# [Work item]
If a line in the data holds the string "dropdown", list it.

# [Supplied data]
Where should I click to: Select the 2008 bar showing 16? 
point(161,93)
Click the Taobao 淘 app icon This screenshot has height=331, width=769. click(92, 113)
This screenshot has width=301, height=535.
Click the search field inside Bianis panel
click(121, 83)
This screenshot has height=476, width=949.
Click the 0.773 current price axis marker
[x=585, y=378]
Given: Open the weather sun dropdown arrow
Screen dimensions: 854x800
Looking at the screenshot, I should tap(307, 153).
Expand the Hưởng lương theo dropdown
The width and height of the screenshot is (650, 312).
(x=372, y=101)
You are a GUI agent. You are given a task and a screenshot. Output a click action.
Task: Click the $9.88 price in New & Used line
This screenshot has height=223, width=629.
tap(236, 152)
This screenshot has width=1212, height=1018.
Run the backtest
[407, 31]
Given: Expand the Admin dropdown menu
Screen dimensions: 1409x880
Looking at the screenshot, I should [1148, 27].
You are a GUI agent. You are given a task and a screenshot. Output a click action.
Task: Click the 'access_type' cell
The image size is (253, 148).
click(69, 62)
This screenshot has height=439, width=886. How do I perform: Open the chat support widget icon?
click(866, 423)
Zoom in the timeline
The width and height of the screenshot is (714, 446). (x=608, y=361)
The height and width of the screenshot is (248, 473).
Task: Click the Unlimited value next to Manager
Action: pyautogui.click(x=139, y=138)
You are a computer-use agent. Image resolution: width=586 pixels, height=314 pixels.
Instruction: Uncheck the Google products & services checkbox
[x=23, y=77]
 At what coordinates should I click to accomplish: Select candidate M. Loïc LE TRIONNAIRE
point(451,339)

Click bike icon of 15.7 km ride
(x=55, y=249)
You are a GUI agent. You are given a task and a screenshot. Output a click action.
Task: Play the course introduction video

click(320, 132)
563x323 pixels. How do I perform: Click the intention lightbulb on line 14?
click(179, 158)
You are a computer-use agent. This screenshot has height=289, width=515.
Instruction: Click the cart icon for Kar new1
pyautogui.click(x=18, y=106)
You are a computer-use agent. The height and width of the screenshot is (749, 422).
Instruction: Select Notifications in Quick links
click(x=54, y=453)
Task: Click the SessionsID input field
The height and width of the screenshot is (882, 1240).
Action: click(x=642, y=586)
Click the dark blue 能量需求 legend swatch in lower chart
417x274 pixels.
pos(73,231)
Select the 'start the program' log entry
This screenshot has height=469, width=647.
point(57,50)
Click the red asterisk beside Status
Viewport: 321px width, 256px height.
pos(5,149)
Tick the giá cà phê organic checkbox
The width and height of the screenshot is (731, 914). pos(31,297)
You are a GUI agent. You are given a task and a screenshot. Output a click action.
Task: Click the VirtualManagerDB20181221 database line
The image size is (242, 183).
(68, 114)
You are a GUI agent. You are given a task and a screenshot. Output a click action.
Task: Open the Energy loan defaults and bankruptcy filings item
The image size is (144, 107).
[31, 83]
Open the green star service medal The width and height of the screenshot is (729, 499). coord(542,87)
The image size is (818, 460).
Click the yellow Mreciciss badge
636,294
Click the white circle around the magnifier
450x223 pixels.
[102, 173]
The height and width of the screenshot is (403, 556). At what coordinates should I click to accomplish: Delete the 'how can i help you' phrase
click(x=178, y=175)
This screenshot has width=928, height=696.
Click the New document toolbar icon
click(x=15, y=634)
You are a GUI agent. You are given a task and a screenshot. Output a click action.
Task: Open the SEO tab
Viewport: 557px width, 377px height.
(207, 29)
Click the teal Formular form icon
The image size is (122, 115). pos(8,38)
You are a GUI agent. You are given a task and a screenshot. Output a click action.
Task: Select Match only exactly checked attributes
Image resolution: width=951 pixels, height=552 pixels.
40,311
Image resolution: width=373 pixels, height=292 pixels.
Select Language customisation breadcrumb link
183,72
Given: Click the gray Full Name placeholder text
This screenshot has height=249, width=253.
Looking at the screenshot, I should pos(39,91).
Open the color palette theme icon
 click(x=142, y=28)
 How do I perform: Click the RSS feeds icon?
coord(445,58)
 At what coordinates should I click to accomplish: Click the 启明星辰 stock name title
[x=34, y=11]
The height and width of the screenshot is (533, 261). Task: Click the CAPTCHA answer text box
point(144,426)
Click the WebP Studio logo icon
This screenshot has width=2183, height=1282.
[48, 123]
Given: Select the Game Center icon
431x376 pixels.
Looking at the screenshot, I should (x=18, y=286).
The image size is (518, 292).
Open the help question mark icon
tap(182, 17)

# [Exercise solution]
Given: Open the weather sun dropdown arrow
Expand the Hưởng lương theo dropdown
Given: Expand the Admin dropdown menu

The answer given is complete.